> _TASK GOAL_
Write out the lines from the top of the material through the line with "Given: Click the output pane scrollbar thumb", exactly and with nothing added.

━━━━━ MATERIAL PROVIDED

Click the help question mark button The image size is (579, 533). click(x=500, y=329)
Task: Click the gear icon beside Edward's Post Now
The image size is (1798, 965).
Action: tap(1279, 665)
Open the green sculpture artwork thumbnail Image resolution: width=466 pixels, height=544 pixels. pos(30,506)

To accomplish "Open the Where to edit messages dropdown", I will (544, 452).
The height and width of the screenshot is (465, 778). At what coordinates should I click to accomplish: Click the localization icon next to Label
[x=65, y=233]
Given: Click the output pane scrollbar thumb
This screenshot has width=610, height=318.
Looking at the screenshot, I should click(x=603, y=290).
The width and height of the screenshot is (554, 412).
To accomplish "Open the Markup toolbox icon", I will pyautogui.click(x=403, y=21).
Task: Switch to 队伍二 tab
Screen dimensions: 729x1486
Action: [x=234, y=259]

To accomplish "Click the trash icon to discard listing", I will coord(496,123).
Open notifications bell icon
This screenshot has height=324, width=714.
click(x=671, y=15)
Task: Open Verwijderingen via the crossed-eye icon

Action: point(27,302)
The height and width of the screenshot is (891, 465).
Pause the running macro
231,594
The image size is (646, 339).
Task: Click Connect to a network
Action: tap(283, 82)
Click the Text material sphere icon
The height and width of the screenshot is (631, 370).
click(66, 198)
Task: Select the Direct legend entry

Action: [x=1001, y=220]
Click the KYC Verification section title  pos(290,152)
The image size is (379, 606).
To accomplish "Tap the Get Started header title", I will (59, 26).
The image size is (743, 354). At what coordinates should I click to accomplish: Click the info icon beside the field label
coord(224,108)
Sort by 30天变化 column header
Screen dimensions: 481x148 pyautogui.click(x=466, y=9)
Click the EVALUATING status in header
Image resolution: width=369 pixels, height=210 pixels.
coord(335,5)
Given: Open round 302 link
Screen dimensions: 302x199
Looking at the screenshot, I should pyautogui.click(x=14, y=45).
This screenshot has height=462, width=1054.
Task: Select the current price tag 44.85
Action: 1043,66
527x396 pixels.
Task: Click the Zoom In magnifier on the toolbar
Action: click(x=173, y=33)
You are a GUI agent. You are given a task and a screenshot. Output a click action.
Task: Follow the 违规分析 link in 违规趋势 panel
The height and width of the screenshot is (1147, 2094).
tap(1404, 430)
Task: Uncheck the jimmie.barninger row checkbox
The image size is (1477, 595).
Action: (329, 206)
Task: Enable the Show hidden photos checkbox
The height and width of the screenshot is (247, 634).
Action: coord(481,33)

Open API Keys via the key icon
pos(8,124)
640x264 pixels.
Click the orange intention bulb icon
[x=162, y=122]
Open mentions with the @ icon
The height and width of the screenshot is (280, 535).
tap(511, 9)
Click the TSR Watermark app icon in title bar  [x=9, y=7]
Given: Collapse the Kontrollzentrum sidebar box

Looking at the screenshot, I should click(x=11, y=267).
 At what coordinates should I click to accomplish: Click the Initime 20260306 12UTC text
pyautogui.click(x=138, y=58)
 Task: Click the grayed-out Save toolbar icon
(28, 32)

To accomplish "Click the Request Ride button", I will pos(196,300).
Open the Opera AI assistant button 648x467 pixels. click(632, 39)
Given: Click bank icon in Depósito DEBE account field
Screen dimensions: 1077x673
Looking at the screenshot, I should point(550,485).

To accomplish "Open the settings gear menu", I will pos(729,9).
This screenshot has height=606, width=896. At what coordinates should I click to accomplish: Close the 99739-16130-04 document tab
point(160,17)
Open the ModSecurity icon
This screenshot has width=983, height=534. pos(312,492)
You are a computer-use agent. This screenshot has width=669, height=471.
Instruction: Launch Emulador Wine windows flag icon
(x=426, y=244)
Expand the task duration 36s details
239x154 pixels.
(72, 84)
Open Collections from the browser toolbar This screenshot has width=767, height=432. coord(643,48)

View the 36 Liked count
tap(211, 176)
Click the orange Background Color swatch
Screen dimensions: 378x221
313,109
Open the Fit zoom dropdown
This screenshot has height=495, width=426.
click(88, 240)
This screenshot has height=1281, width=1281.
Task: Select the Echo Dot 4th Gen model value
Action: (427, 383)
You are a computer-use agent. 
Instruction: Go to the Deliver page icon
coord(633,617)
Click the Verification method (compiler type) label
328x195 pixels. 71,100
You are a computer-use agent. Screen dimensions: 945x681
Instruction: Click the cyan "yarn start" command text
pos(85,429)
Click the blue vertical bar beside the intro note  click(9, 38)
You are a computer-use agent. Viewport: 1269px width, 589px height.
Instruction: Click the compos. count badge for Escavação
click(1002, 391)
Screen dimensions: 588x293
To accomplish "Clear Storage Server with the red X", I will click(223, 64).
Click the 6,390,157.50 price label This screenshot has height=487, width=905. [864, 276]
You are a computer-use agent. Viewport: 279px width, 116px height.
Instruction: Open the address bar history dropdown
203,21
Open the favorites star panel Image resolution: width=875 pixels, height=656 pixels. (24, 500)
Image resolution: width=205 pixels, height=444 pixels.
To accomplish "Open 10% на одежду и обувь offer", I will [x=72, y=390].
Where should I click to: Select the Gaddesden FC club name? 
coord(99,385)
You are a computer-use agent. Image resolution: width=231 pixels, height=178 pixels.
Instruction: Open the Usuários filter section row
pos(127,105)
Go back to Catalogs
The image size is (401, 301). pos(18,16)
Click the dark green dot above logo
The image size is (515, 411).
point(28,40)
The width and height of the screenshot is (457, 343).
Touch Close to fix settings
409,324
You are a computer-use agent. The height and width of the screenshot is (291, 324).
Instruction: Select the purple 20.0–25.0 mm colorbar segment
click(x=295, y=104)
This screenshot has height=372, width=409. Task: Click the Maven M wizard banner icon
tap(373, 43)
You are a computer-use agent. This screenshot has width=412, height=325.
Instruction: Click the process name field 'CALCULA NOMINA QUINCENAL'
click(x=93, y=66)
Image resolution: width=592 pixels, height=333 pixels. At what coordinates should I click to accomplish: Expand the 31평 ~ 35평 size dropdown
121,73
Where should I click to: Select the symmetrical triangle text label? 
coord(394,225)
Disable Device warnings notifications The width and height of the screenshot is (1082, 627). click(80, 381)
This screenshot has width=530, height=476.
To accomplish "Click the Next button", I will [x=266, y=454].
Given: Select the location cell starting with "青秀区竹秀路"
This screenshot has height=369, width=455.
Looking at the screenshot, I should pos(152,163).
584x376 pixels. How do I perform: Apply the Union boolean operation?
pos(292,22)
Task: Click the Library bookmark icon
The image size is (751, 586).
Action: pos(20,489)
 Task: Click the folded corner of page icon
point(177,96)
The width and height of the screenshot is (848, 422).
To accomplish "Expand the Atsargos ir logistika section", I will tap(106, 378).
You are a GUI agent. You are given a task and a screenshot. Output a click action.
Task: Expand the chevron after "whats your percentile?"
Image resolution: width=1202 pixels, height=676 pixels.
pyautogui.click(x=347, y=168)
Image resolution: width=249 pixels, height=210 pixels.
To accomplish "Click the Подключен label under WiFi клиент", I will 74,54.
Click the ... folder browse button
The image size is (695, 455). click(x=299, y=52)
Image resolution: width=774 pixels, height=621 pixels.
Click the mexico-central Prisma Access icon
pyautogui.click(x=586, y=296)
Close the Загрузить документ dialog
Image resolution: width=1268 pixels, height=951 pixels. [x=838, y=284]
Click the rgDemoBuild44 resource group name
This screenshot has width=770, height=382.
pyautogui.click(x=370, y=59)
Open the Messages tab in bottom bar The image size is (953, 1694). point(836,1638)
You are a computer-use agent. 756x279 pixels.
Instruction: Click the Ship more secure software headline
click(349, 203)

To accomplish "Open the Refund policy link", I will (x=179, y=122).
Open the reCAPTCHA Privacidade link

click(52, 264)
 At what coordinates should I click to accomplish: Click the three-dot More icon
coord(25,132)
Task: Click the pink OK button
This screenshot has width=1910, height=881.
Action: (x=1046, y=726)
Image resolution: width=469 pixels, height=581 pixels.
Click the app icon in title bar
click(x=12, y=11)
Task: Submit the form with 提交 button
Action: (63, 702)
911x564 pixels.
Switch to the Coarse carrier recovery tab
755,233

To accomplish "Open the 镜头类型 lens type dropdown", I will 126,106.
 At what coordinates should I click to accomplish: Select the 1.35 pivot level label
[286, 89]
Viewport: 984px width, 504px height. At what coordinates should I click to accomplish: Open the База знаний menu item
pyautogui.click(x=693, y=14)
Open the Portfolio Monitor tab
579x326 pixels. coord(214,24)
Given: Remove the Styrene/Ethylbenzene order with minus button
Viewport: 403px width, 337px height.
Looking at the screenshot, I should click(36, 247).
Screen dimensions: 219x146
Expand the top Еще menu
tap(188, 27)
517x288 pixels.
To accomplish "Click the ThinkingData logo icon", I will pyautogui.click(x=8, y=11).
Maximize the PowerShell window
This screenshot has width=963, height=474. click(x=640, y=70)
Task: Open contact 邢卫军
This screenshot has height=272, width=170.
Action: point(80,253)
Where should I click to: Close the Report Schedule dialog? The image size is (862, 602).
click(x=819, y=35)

━━━━━━━━━━

> _SOLUTION FOR THIS TASK_
Click the help question mark button The image size is (579, 533). click(x=500, y=329)
Task: Click the gear icon beside Edward's Post Now
The image size is (1798, 965).
Action: tap(1279, 665)
Open the green sculpture artwork thumbnail Image resolution: width=466 pixels, height=544 pixels. pos(30,506)

To accomplish "Open the Where to edit messages dropdown", I will (544, 452).
The height and width of the screenshot is (465, 778). At what coordinates should I click to accomplish: Click the localization icon next to Label
[x=65, y=233]
Given: Click the output pane scrollbar thumb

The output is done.